Zimmerman earned his undergraduate degree at Bob Jones University in Greenville, S.C., and his master's and doctorate at Temple. After teaching at Rutgers, the State University of New Jersey, for three years, he joined the UCSB faculty in 1969 as an assistant professor of English and rose through the faculty ranks, becoming a full professor in 1980.
His service as an administrator included two years as Acting Provost and two as Provost of the College of Letters and Science, which enrolls 90 percent of all undergraduates at UCSB. His other administrative posts included dean of undergraduate affairs and chair of the English Department. He also served on numerous departmental and university committees, including the Committee on Educational Policy and Planning and the Executive Committee of the College of Letters and Science, which he chaired.
"He was an important scholar, a great teacher, and one of the wisest administrators this campus has ever known," said Mark Rose, associate vice chancellor for academic personnel. "His contributions to UCSB have been enormous."
Zimmerman was an authority on the work of Jane Austen, Daniel Defoe, and Jonathan Swift. He was the author of the books Defoe and the Novel, published by the University of California Press; and Swift's Narrative Satires: Author and Authority, and The Boundaries of Fiction: History and the Novel in the British 18th Century, both published by Cornell University Press.
He was awarded grants by the National Endowment for the Humanities, and was the recipient of a prestigious Guggenheim Fellowship in 1989-90.
A native of Reamstown in rural Pennsylvania, Zimmerman grew up in a Mennonite farming family and began working in the fields and with the animals at age 10. Late in his life he could still recall the names of all the horses the family had owned. Early on, he developed a love of learning and literature, and of music. After cleaning the cow stalls on Saturdays, he would tune his radio to the Texaco broadcasts of the Metropolitan Opera in New York. He was an accomplished trumpet player and considered a career in music before he took a college course in American literature that changed the direction of his life's work.
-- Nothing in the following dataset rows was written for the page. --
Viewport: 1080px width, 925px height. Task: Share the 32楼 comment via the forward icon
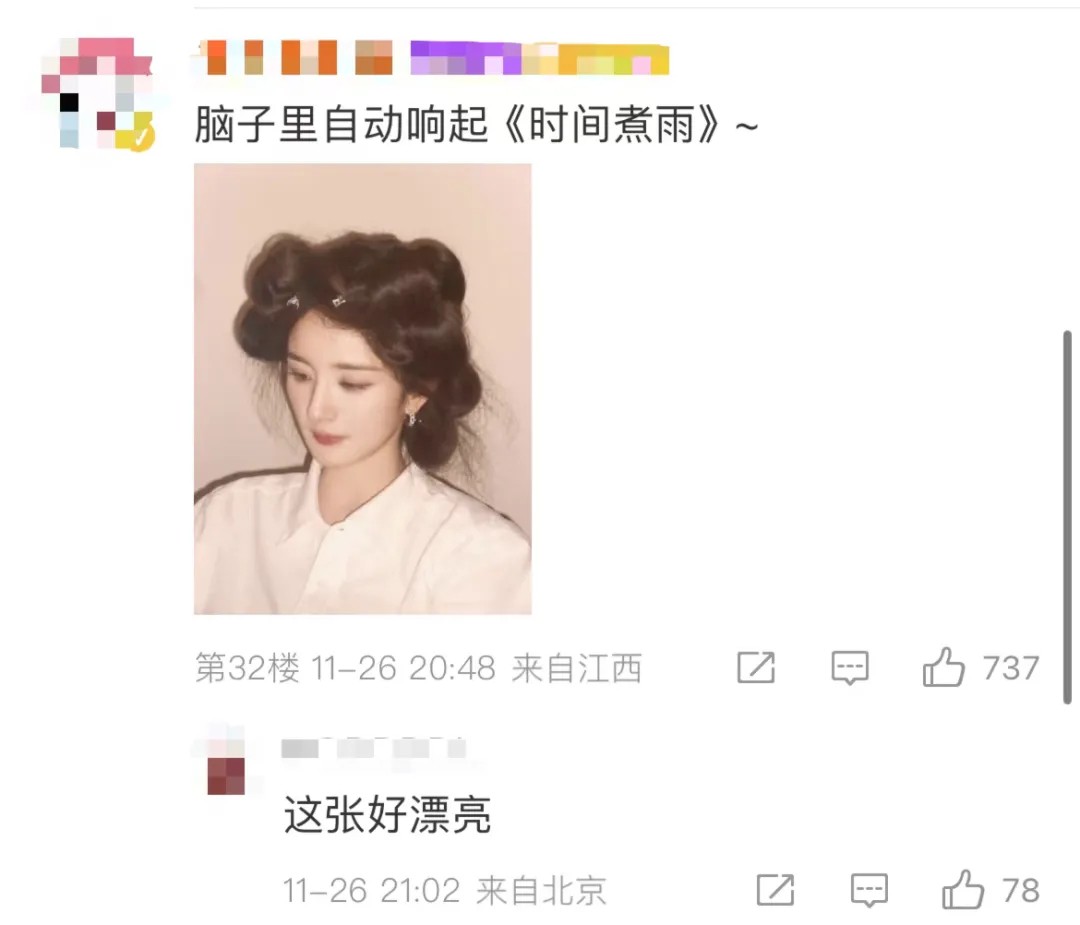[x=756, y=667]
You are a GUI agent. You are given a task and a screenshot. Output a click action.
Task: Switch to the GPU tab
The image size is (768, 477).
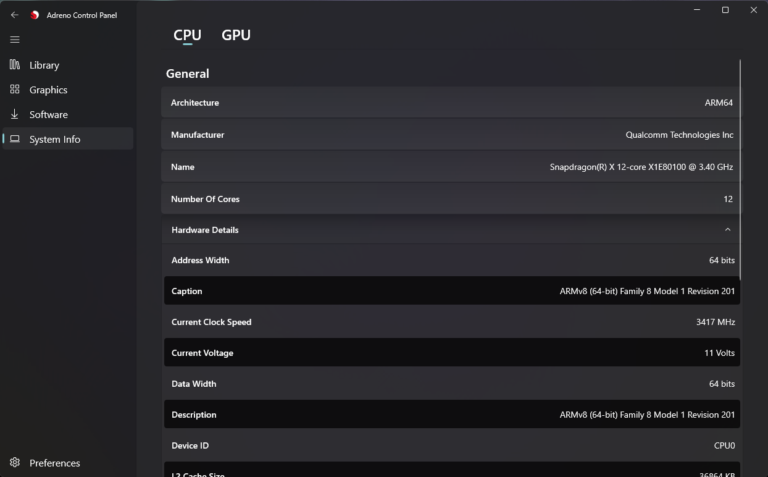pos(236,35)
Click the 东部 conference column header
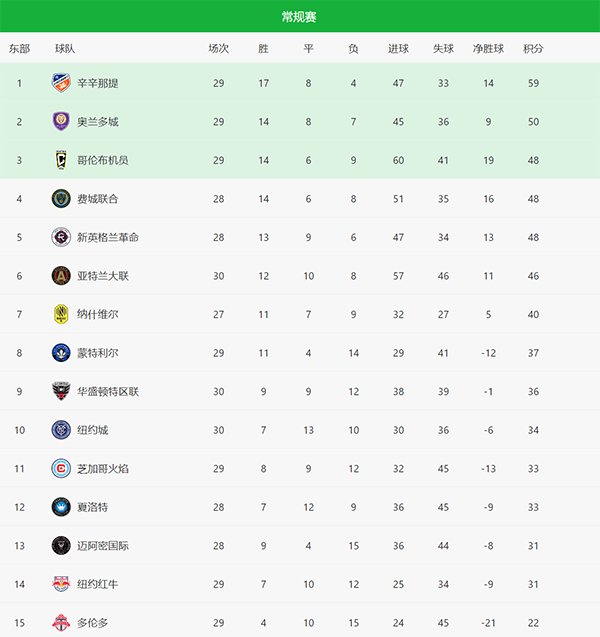Viewport: 600px width, 637px height. (x=19, y=48)

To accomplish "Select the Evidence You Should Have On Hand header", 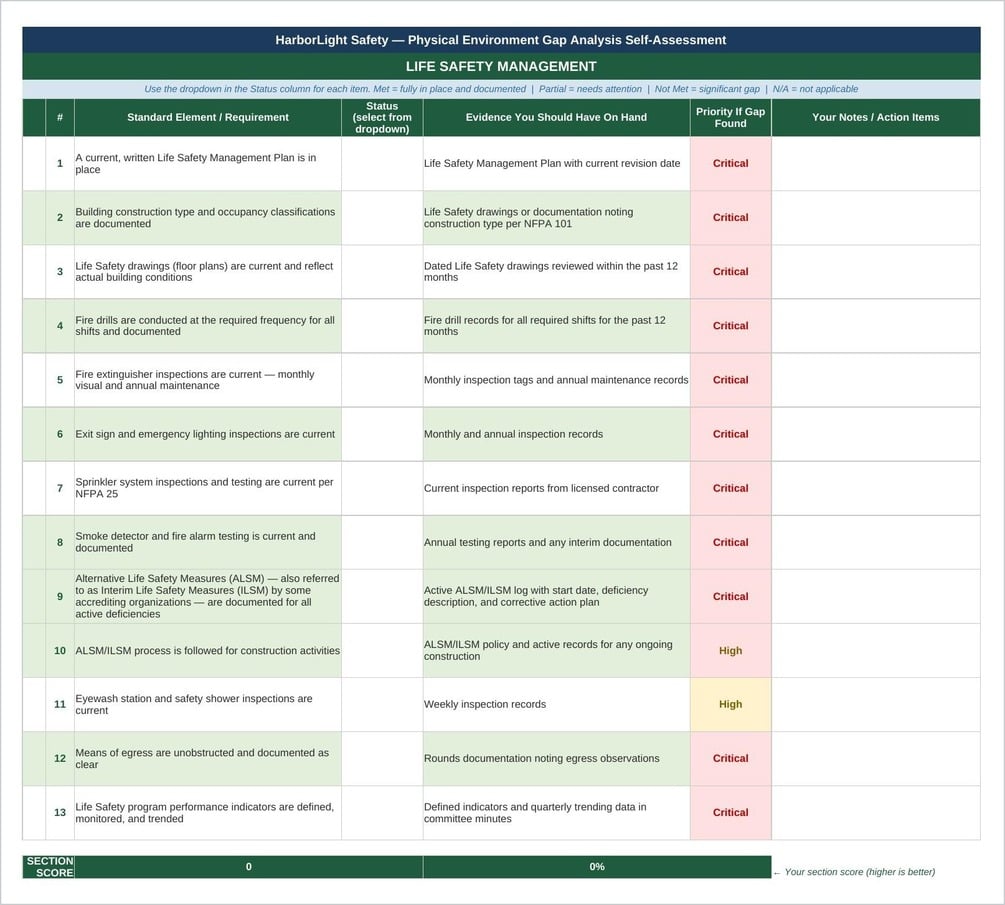I will pyautogui.click(x=556, y=117).
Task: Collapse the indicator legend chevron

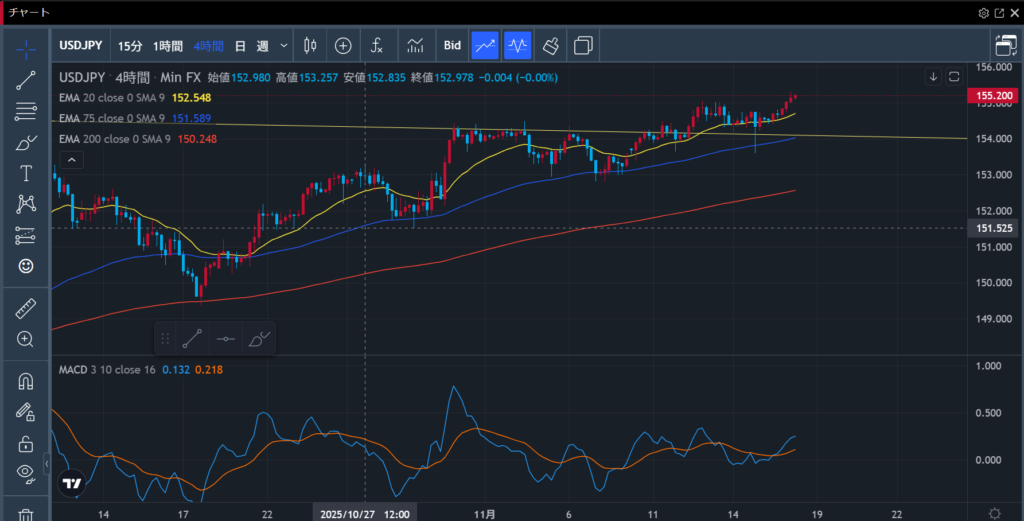Action: click(71, 160)
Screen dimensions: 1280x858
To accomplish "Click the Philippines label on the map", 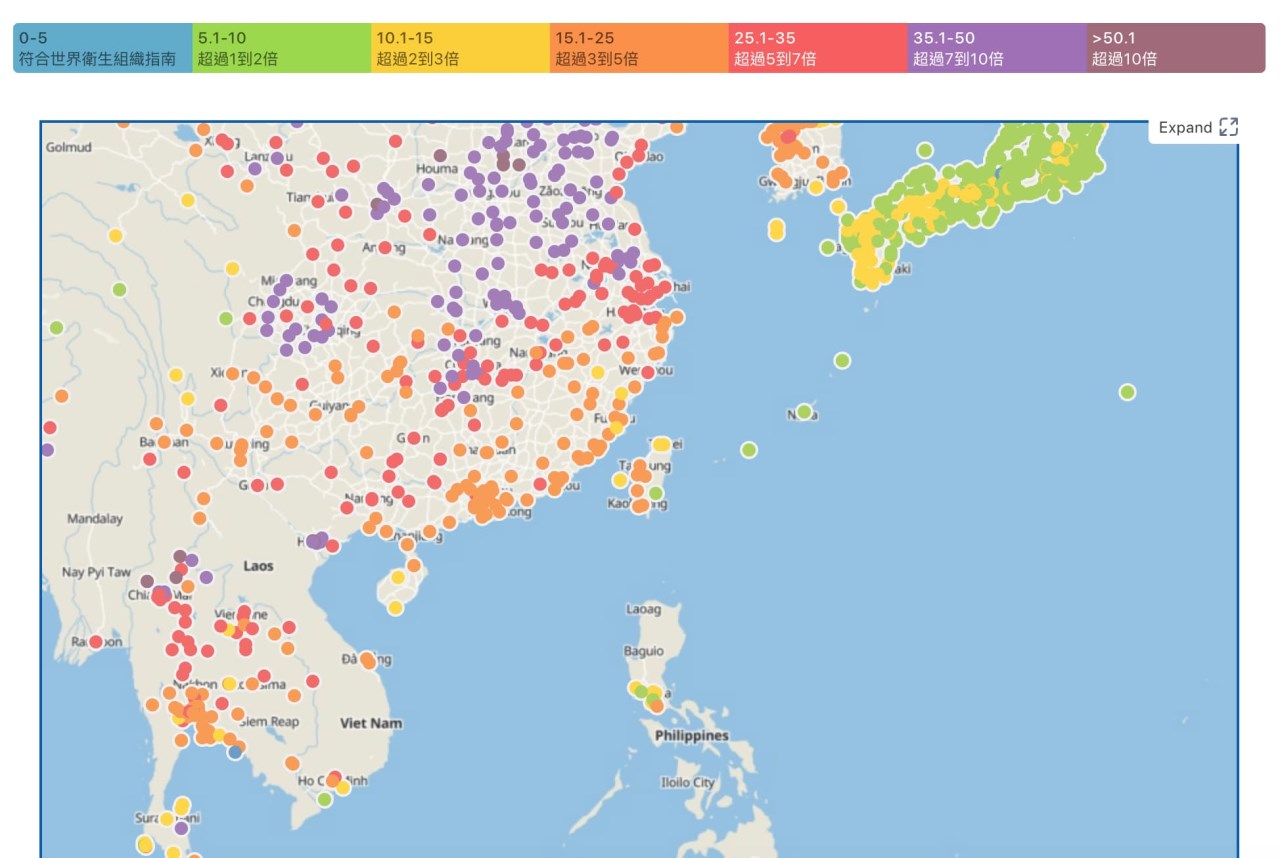I will tap(691, 736).
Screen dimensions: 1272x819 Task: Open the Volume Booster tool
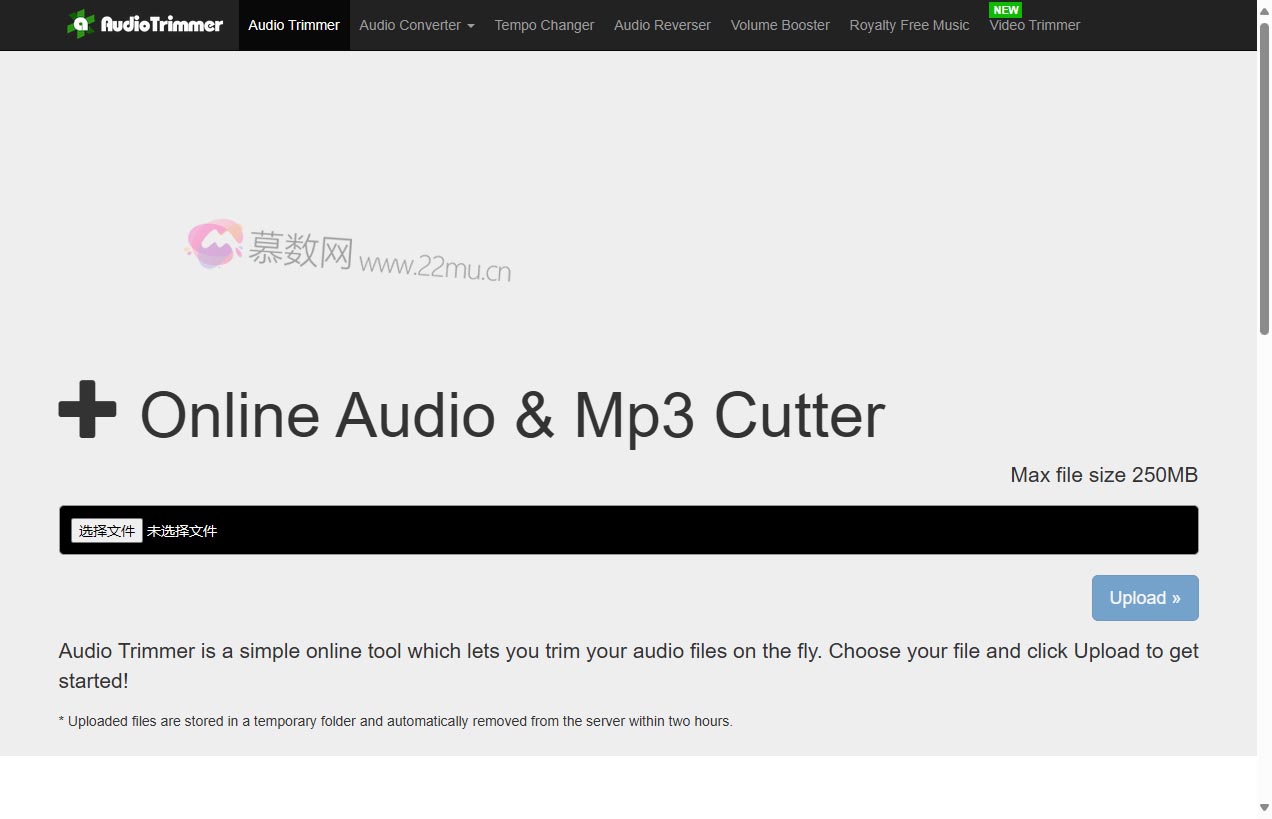780,25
David Marshall, Dean of Humanities and Fine Arts, said: "Everett Zimmerman was a perceptive and original scholar, and a true teacher in everything he said and did. His wisdom as an administrator was matched only by his common sense."
According to H. Porter Abbott, a professor of English, Zimmerman's "commitment to the university's educational mission was of a piece with his ready determination to tell the truth as he saw it. He was a man at one and the same time passionate in his beliefs, clear in his thinking, and supremely gifted in his fine, ironic wit."
Another close colleague, Christina Nelson, a longtime office manager of the English Department, said: "Everett provided support and encouragement to countless career staff in the English Department, on campus committees and during his tenure as provost. His legacy will continue through the staff he mentored as well as through colleagues, students, and friends."
In addition to his wife, Zimmerman is survived by his son Andrew, an assistant professor of history at George Washington University, and Andrew's wife, Johanna Bockman; his son Daniel, a musician in Santa Barbara, and Daniel's wife, Kim Stanley Zimmerman, and their daughter, Lily.
His other survivors include three brothers: Paul, of Reinholds, Pa.; Clair, of Stevens, Pa.; and John, of Salisbury, Md.
A memorial observance will be held on the UCSB campus in late October.
The family suggests that donations in memory of Everett Zimmerman may be made to Visiting Nurse and Hospice Care of Santa Barbara.